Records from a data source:
|---|
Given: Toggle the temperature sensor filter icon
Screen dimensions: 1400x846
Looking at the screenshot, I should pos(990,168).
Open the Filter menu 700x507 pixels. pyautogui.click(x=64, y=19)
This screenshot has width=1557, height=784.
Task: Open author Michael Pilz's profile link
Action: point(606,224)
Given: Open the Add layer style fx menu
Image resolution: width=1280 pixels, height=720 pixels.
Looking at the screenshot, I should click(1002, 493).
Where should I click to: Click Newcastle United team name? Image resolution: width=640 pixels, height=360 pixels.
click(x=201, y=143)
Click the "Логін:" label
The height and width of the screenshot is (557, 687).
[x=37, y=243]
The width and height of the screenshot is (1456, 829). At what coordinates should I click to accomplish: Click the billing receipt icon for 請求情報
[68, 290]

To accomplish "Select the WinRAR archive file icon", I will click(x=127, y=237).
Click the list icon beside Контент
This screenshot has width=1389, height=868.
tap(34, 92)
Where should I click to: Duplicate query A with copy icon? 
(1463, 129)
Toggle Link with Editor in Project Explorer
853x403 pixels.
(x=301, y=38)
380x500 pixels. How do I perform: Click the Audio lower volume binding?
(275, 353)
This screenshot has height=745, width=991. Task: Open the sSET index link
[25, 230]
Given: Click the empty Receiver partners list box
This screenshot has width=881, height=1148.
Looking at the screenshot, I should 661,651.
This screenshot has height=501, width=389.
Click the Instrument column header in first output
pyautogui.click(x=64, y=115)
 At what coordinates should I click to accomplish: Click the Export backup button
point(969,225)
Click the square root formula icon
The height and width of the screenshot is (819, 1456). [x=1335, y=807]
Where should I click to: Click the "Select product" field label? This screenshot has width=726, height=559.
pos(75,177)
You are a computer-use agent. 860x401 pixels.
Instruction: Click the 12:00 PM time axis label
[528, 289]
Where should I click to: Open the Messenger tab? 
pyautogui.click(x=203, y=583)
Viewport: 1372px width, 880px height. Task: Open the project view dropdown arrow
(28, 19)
|---|
> Set problem: Return every line of the rows above verbatim.

> Answer to this problem:
Given: Toggle the temperature sensor filter icon
Screen dimensions: 1400x846
Looking at the screenshot, I should pos(990,168).
Open the Filter menu 700x507 pixels. pyautogui.click(x=64, y=19)
This screenshot has width=1557, height=784.
Task: Open author Michael Pilz's profile link
Action: point(606,224)
Given: Open the Add layer style fx menu
Image resolution: width=1280 pixels, height=720 pixels.
Looking at the screenshot, I should click(1002, 493).
Where should I click to: Click Newcastle United team name? Image resolution: width=640 pixels, height=360 pixels.
click(x=201, y=143)
Click the "Логін:" label
The height and width of the screenshot is (557, 687).
[x=37, y=243]
The width and height of the screenshot is (1456, 829). At what coordinates should I click to accomplish: Click the billing receipt icon for 請求情報
[68, 290]

To accomplish "Select the WinRAR archive file icon", I will click(x=127, y=237).
Click the list icon beside Контент
This screenshot has width=1389, height=868.
tap(34, 92)
Where should I click to: Duplicate query A with copy icon? 
(1463, 129)
Toggle Link with Editor in Project Explorer
853x403 pixels.
(x=301, y=38)
380x500 pixels. How do I perform: Click the Audio lower volume binding?
(275, 353)
This screenshot has height=745, width=991. Task: Open the sSET index link
[25, 230]
Given: Click the empty Receiver partners list box
This screenshot has width=881, height=1148.
Looking at the screenshot, I should 661,651.
This screenshot has height=501, width=389.
Click the Instrument column header in first output
pyautogui.click(x=64, y=115)
 At what coordinates should I click to accomplish: Click the Export backup button
point(969,225)
Click the square root formula icon
The height and width of the screenshot is (819, 1456). [x=1335, y=807]
Where should I click to: Click the "Select product" field label? This screenshot has width=726, height=559.
pos(75,177)
You are a computer-use agent. 860x401 pixels.
Instruction: Click the 12:00 PM time axis label
[528, 289]
Where should I click to: Open the Messenger tab? 
pyautogui.click(x=203, y=583)
Viewport: 1372px width, 880px height. Task: Open the project view dropdown arrow
(28, 19)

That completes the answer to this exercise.